Chaebol, Si Penguasa Ekonomi Korea

Sumber Gambar:123rf.com

Sumber Gambar:123rf.com

Sekelompok konglomerat bisnis besar yang sebagian besar dikelola keluarga, biasa disebut chaebol, mendominasi ekonomi Korea Selatan dan memiliki pengaruh luar biasa atas politiknya. Entitas yang kuat ini memainkan peran sentral dalam mengubah apa yang dulunya merupakan pasar agraria yang sederhana menjadi salah satu ekonomi terbesar di dunia. Pemerintah Korea Selatan mendukung chaebol sejak awal 1960-an, dengan memelihara merek-merek yang diakui secara internasional, seperti Samsung dan Hyundai. 

Chaebol, yang berarti “kelompok kekayaan” dalam bahasa Korea, secara luas diyakini telah dipengaruhi oleh zaibatsu Jepang.
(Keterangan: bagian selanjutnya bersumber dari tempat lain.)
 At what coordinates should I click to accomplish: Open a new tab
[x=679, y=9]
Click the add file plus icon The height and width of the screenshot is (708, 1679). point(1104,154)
Keduanya memiliki karakter dan makna dalam bahasa China yang sama. 

Seperti chaebol, zaibatsu adalah konglomerat yang dikendalikan keluarga yang mendominasi ekonomi Jepang sampai mereka dibubarkan oleh AS setelah Perang Dunia II. Di Korea Selatan, mendirikan chaebol dipandang sebagai cara untuk mempercepat pembangunan ekonomi negara. 

Ketika bantuan AS dan internasional mengalir ke Seoul setelah Perang Korea (1950–1953), pemerintah memberikan ratusan juta dolar dalam bentuk pinjaman khusus dan dukungan keuangan lainnya kepada chaebol sebagai bagian dari upaya bersama untuk membangun kembali ekonomi, terutama industri krusial, seperti konstruksi, bahan kimia, minyak, dan baja.

Lahirnya chaebol bisa dikatakan terjadi pada tahun 1963. Pada tahun tersebut, tak lama setelah mengambil alih pemerintah dalam kudeta militer pada tahun 1963, Park Chung-hee, ayah dari presiden yang digulingkan, meluncurkan upaya modernisasi yang didorong oleh “kapitalisme terpimpin”. Upaya ini dilakukan dengan cara membuat perusahaan-perusahaan yang dipilih pemerintah untuk menjalankan proyek-proyek besar yang sering kali dibiayai dengan dana pemerintah. 

Perusahaan-perusahaan ini berkembang di bawah kepemimpinan Jenderal Park Chung-hee, yang memimpin kudeta militer pada tahun 1961 dan kemudian menjabat sebagai Presiden dari tahun 1963 hingga 1979. Sebagai bagian dari strategi pembangunan berbasis ekspor, Park dengan pemerintahan otoriternya memprioritaskan pinjaman preferensial untuk bisnis ekspor dan mengisolasi industri dalam negeri dari persaingan eksternal. 

Praktiknya mirip dengan harimau Asia lainnya, Hong Kong, Taiwan, dan Singapura. “Park berusaha membangun Korea Selatan yang mandiri dan tidak bergantung pada kekuatan besar untuk keamanannya,” tulis Scott A. Snyder dari CFR dalam bukunya tahun 2018, South Korea at the Crossroads.

Seiring waktu, chaebol berkembang ke sektor industri baru dan memanfaatkan pasar luar negeri yang menguntungkan, pasar yang menyediakan lebih banyak bahan bakar untuk mesin Korea Selatan. Ekspor tumbuh dari hanya 4 persen dari PDB pada tahun 1961 menjadi lebih dari 40 persen pada tahun 2016, salah satu tingkat tertinggi secara global.

Selama kira-kira periode yang sama, pendapatan rata-rata orang Korea Selatan naik dari $120 per tahun menjadi lebih dari $27.000 dalam dolar hari ini. Ketika Korea Selatan mengangkat jutaan orang keluar dari kemiskinan, kebangkitan para chaebol secara paralel memasukkan para konglomerat ke dalam narasi peremajaan Korea Selatan pasca perang.

Pada tahun 2022 ini, tercatat ada 45 konglomerat yang sesuai dengan definisi chaebol menurut Komisi Perdagangan Korea Selatan. 10 teratas memiliki lebih dari 27% dari semua aset bisnis di Korea Selatan.